Output the lines from the one holding "Image resolution: width=420" to the end of the entries that follow, exactly and only those, minus any pictures.
Start of Available data
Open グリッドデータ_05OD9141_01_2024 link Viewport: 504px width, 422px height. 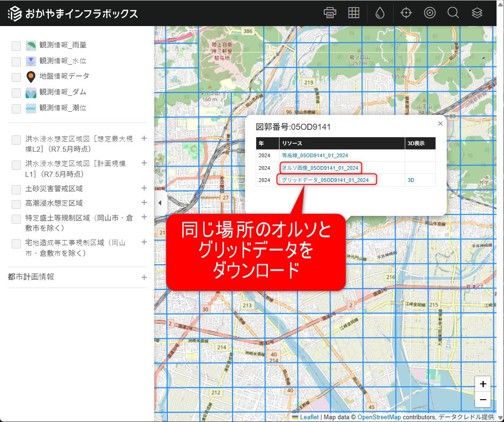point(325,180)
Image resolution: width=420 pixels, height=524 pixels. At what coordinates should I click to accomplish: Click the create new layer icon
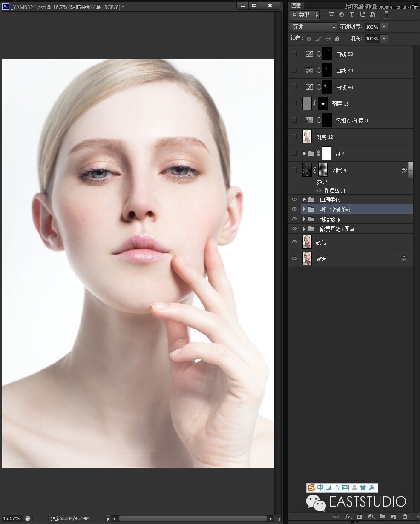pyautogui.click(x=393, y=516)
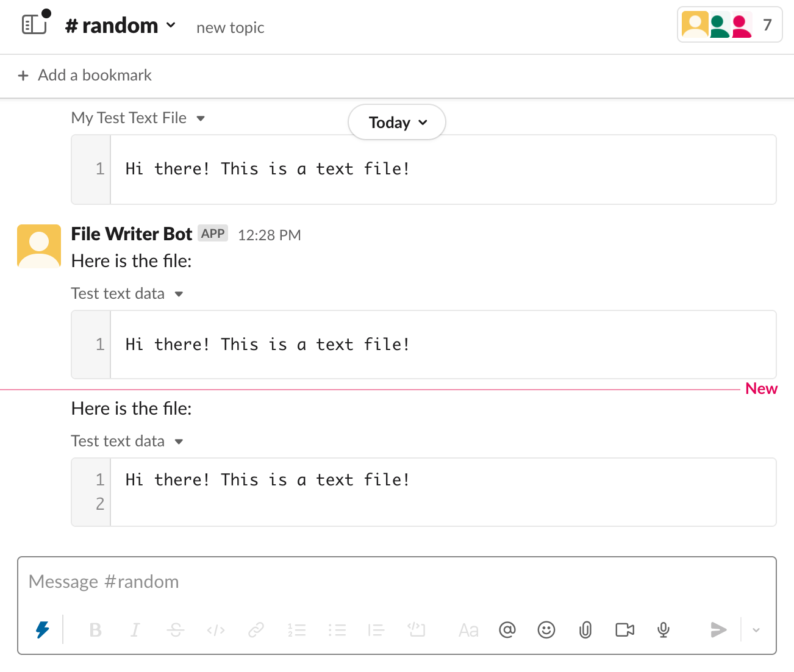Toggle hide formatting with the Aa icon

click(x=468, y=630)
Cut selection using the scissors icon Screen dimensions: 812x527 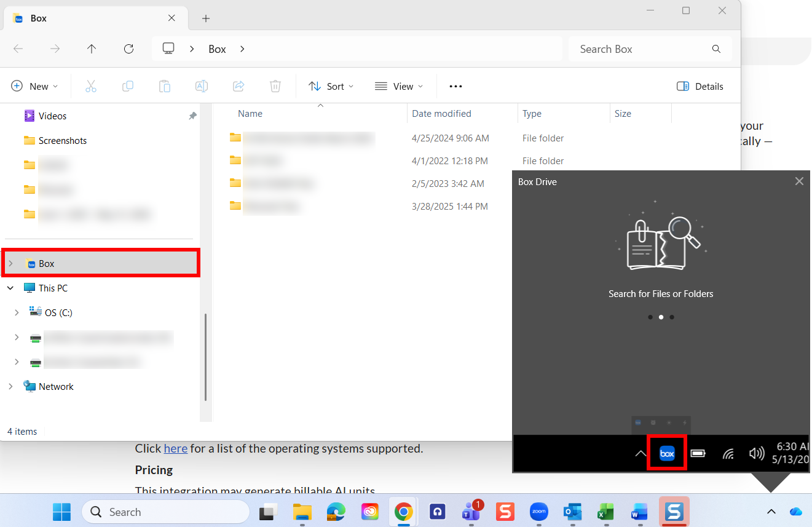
End of Available data
_Problem solution_.
Image resolution: width=420 pixels, height=524 pixels. At what coordinates should I click to accomplish: Click the create new layer icon
pyautogui.click(x=393, y=516)
Toggle hide formatting with the Aa icon

click(x=468, y=630)
Cut selection using the scissors icon Screen dimensions: 812x527 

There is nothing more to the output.